Ordered that the order and judgment is affirmed insofar as appealed from, with one bill of costs payable by the appellants appearing separately and filing separate briefs.

The Supreme Court properly declared that the tax deed dated April 23, 2007 is void. Thomas Gillen, as trustee of the Gillen Living Trust, doing business as Jumbo Investments, failed to serve the law firm Meyer, Suozzi, English & Klein, P.C., the attorneys for the mortgagee Kese Industries, with a copy of the notice to redeem. Service of the notice to redeem was required by Nassau County Administrative Code § 5-51.0 (a) (L 1939, chs 272, 701-709, as amended), as the law firm was a legal representative of a party entitled to notice (see Matter of Hua Nan Commercial Bank v Albicocco, 270 AD2d 265 [2000]).
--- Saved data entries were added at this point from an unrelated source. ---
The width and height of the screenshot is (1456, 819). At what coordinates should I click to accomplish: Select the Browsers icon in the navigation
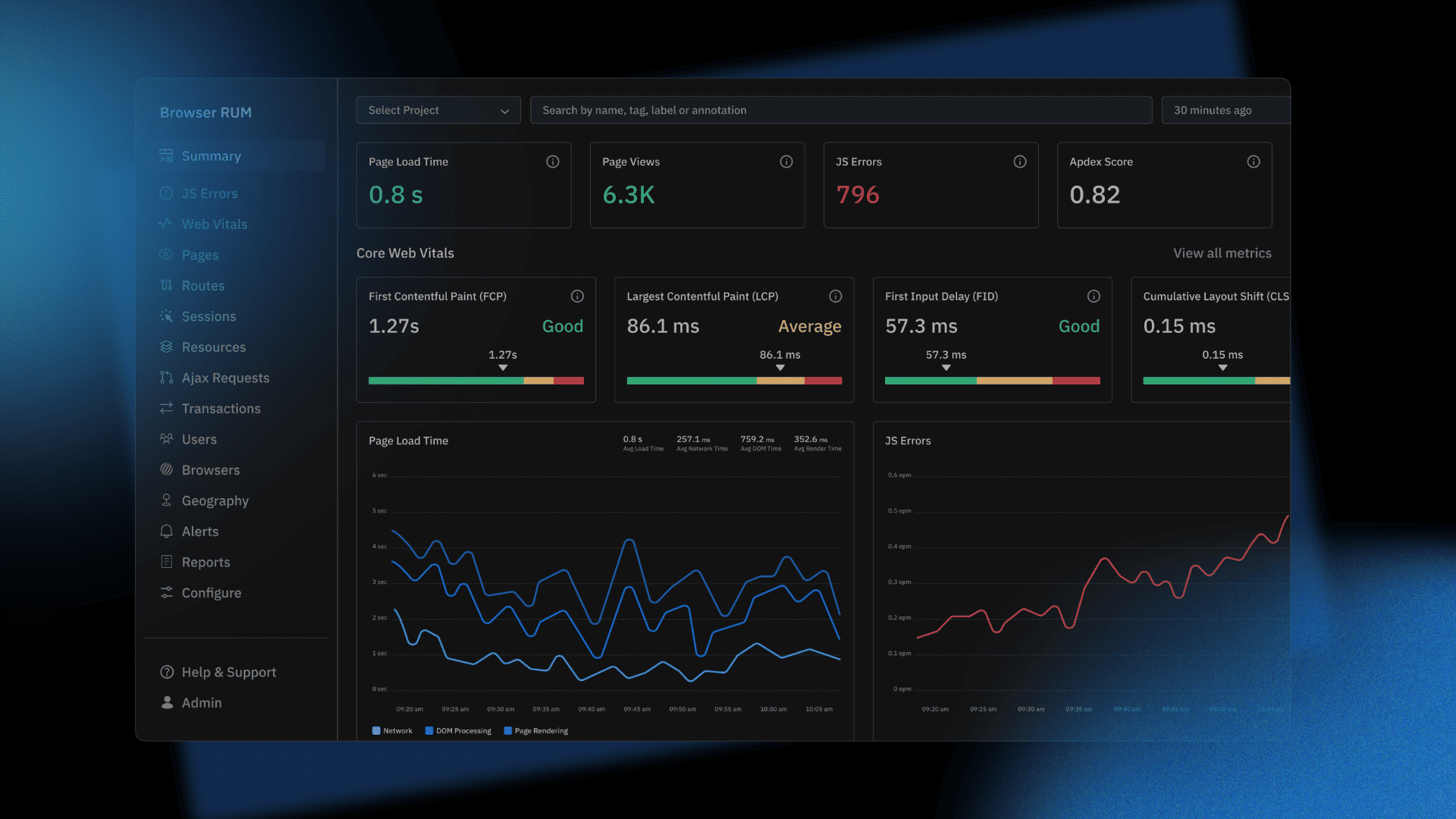[x=167, y=469]
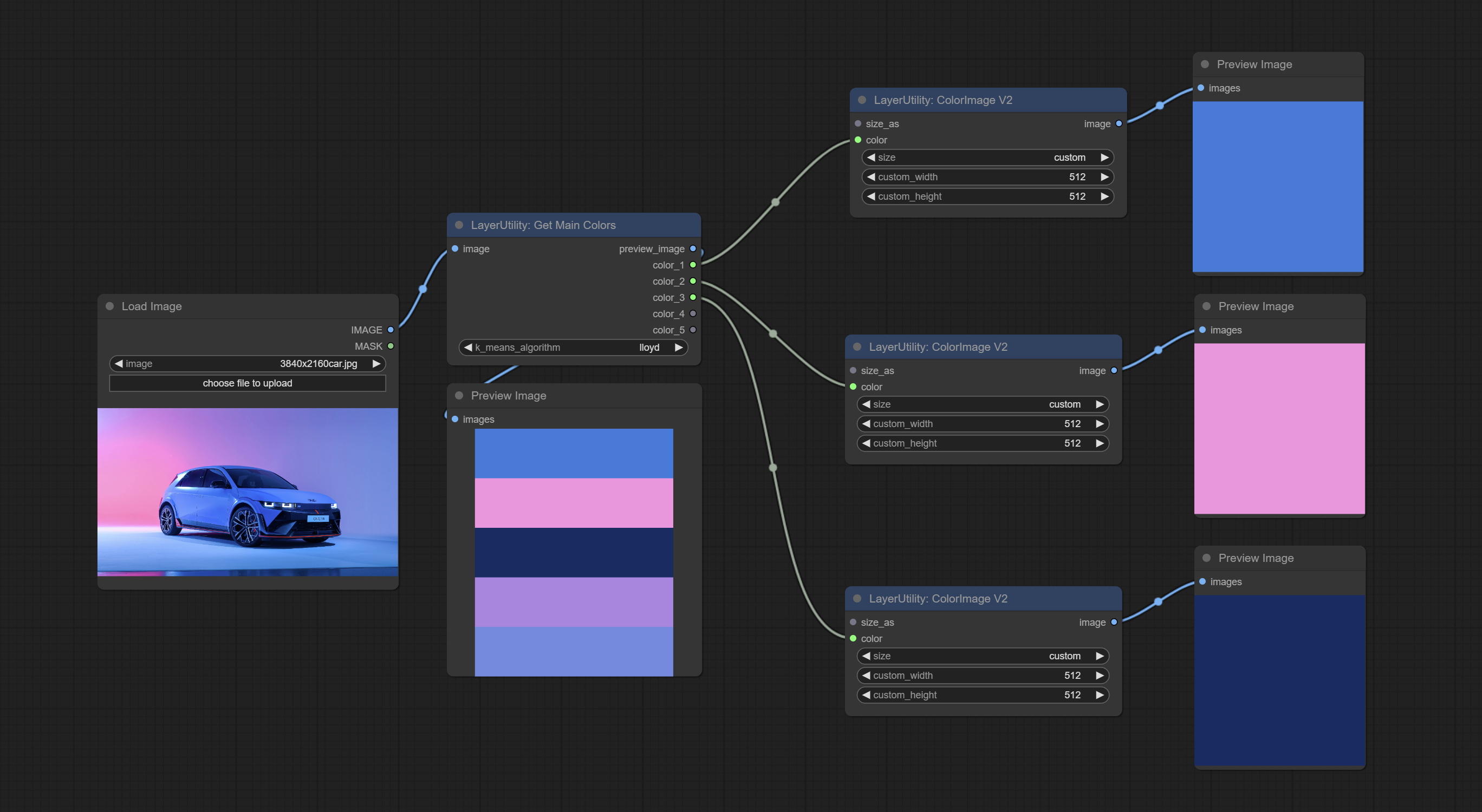Viewport: 1482px width, 812px height.
Task: Collapse the Get Main Colors node via its dot
Action: click(x=459, y=225)
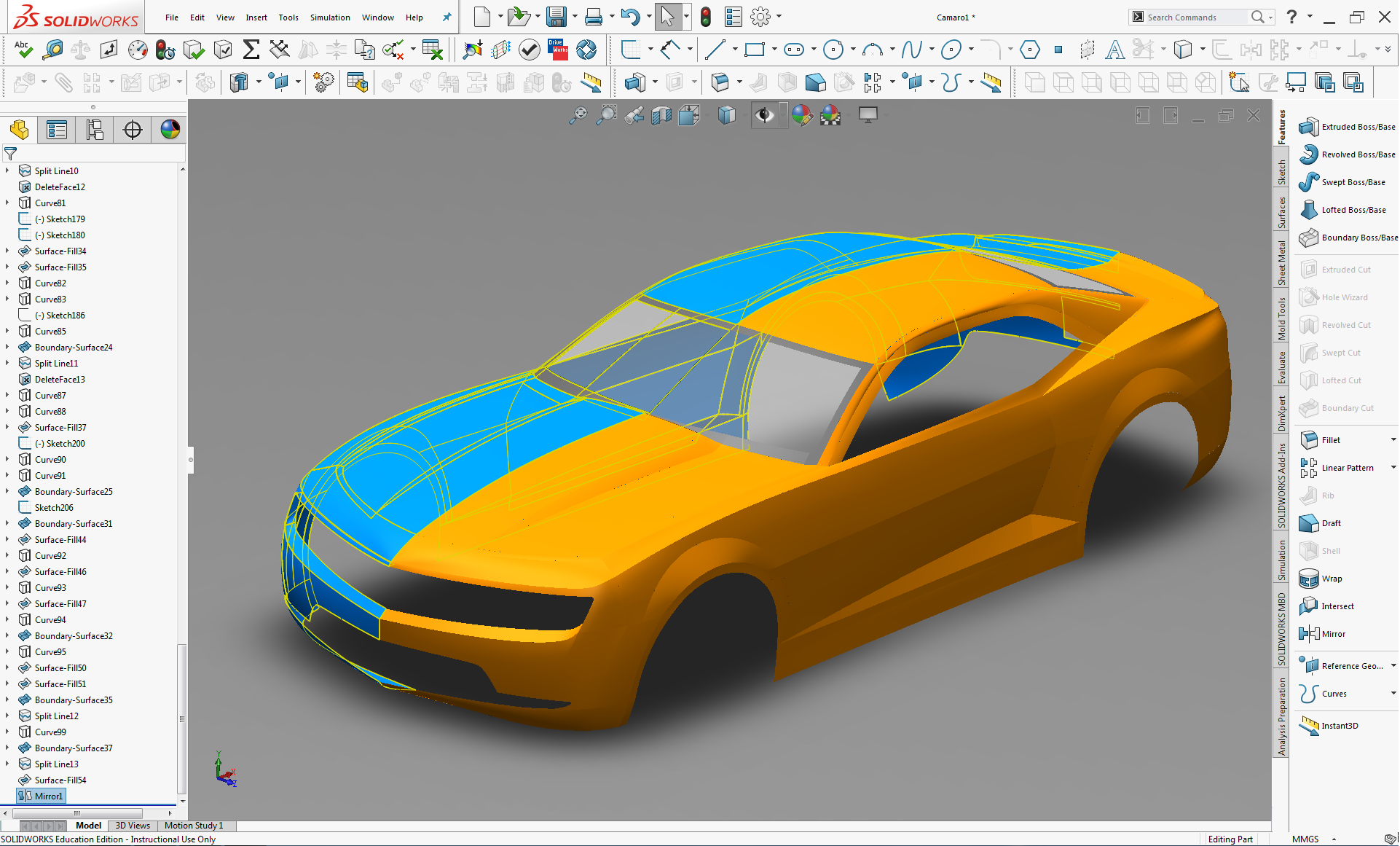This screenshot has height=846, width=1400.
Task: Open the ConfigurationManager tab icon
Action: coord(95,130)
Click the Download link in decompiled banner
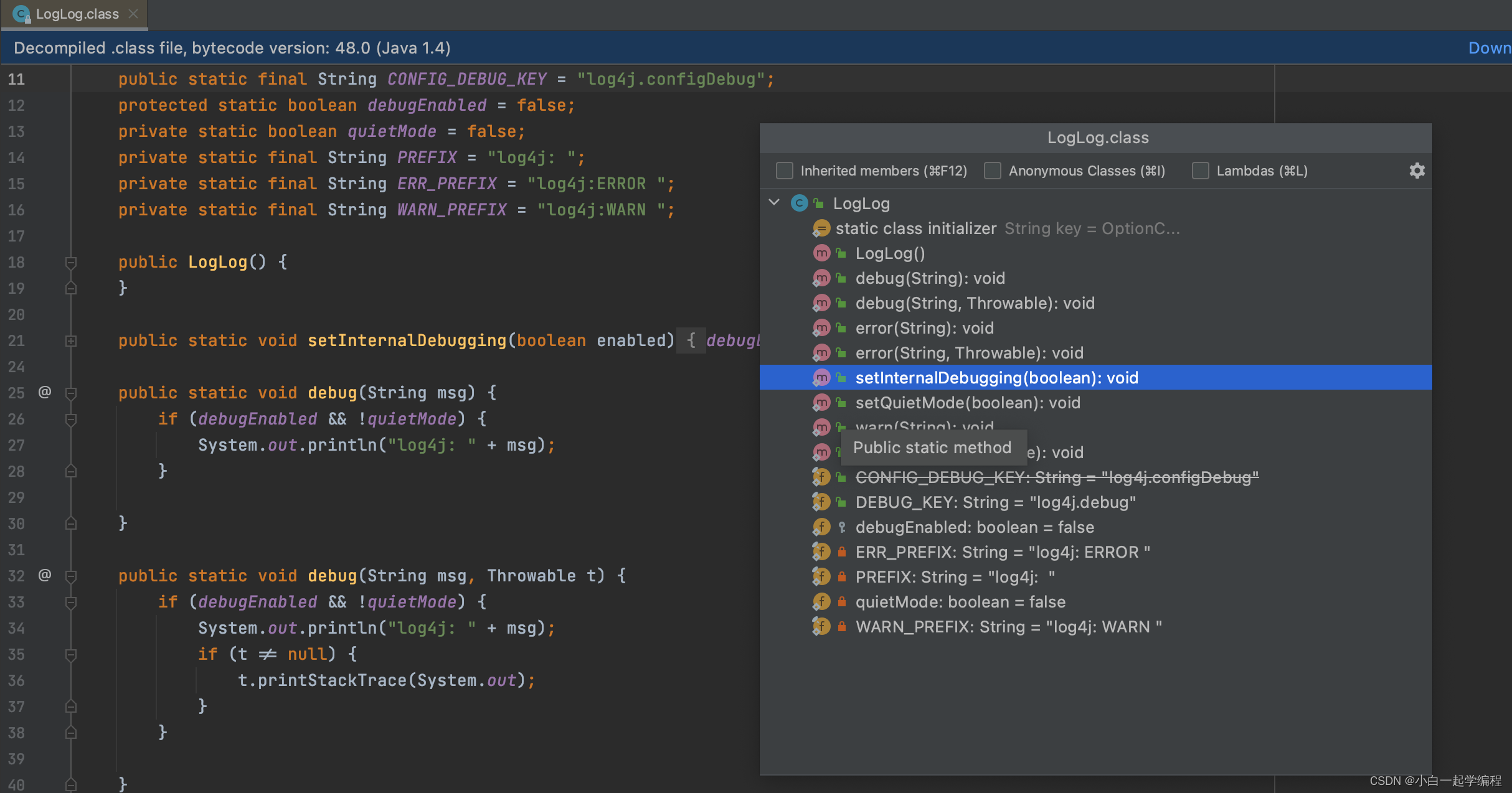1512x793 pixels. point(1489,48)

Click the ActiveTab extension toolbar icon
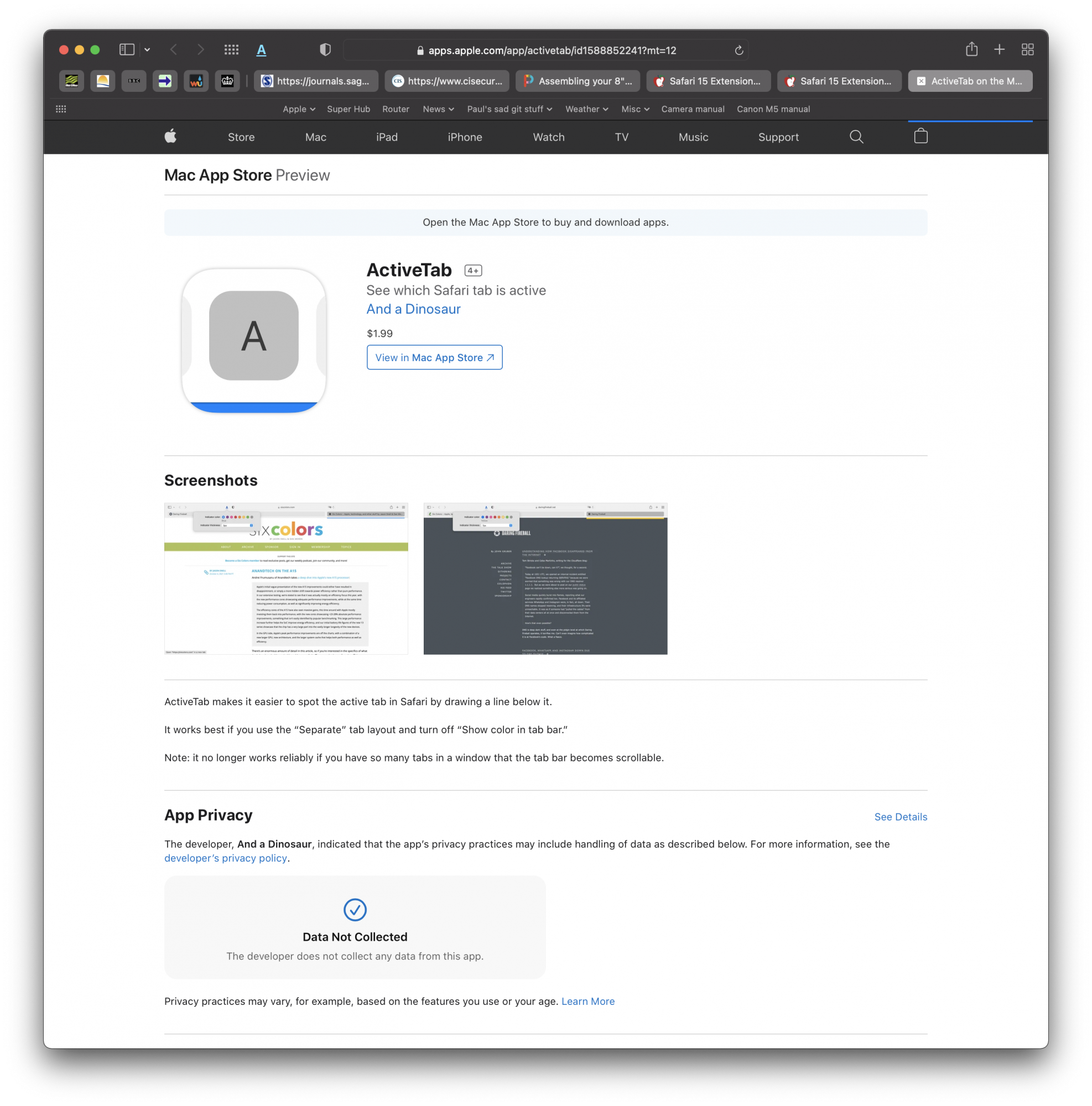tap(261, 50)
The appellants’ remaining contentions are without merit. Skelos, J.P., Fisher, Leventhal and Lott, JJ., concur.

Motion by the petitioners-respondents to dismiss appeals from an order and judgment (one paper) entered January 18, 2008, on the ground that they have been rendered academic. By decision and order on motion of this Court dated February 13, 2009, the motion was held in abeyance and referred to the Justices hearing the appeal for determination upon the argument or submission thereof.

Upon the papers filed in support of the motion, the papers *882filed in opposition thereto, and upon the argument of the appeal, it is

Ordered that the motion is denied. Skelos, J.P., Fisher, Leventhal and Lott, JJ., concur.